What is expected:
Leaving every picture out, please return exactly the lines from the top of the material below through the line with "The width and", both included.

Source records:
-----
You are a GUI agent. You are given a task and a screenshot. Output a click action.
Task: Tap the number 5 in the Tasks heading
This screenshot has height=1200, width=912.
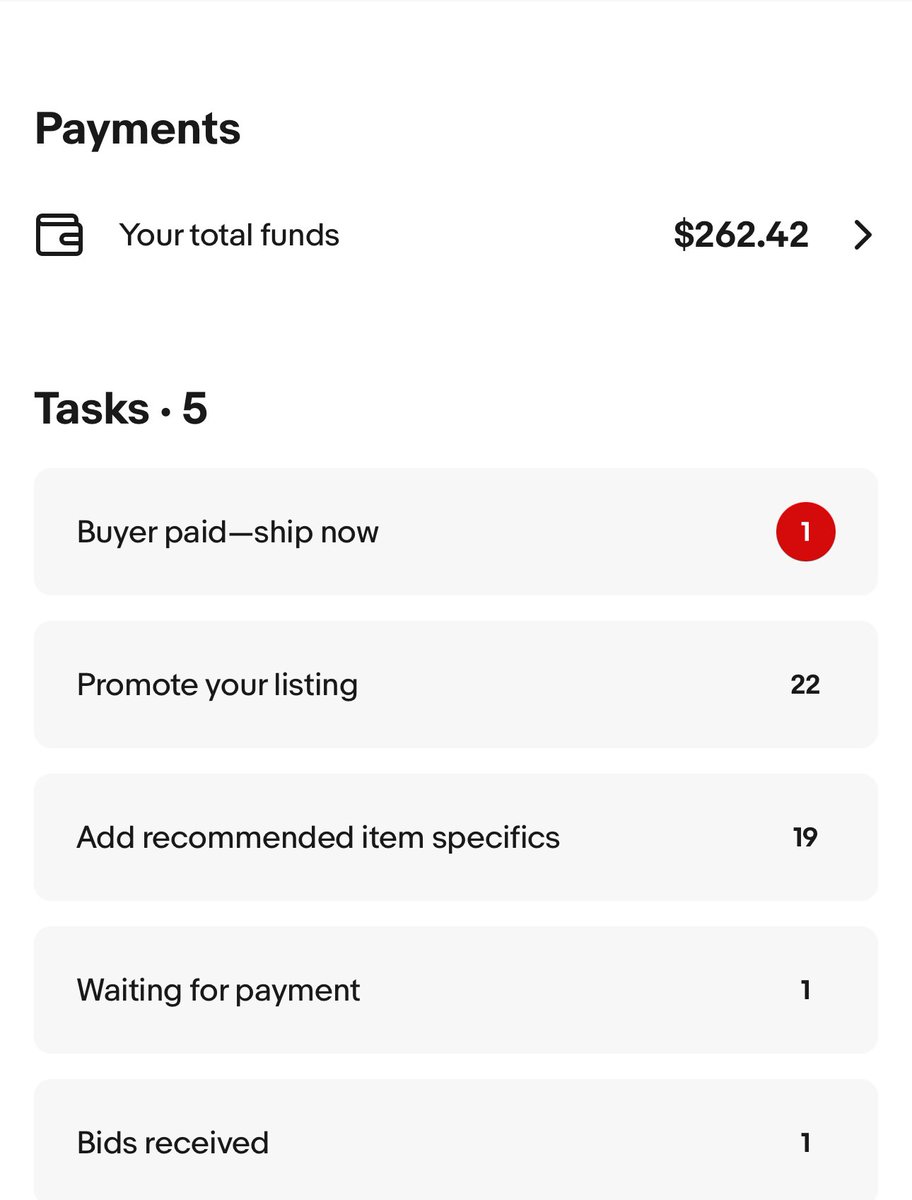194,408
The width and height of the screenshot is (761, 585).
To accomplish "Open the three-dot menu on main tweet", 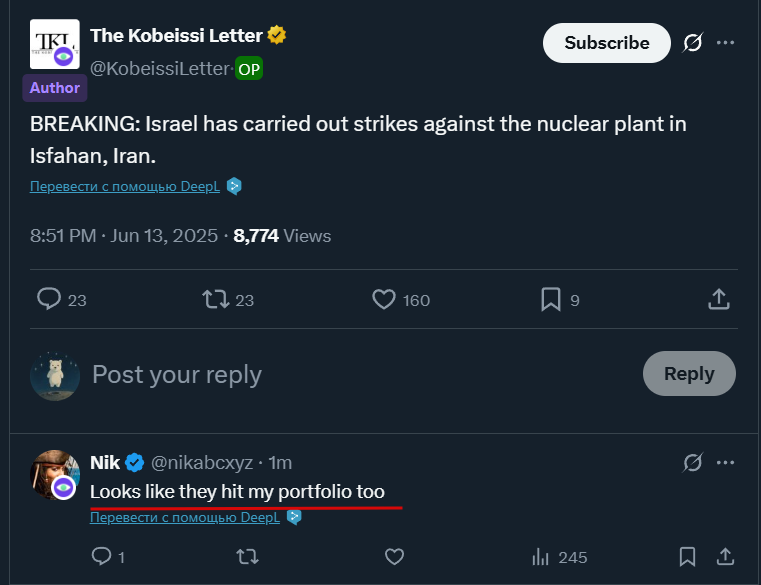I will [x=726, y=43].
-----
Exercise solution:
You are a GUI agent. You are given a task and a screenshot. Output a click action.
Task: Tap the number 5 in the Tasks heading
This screenshot has height=1200, width=912.
194,408
The width and height of the screenshot is (761, 585).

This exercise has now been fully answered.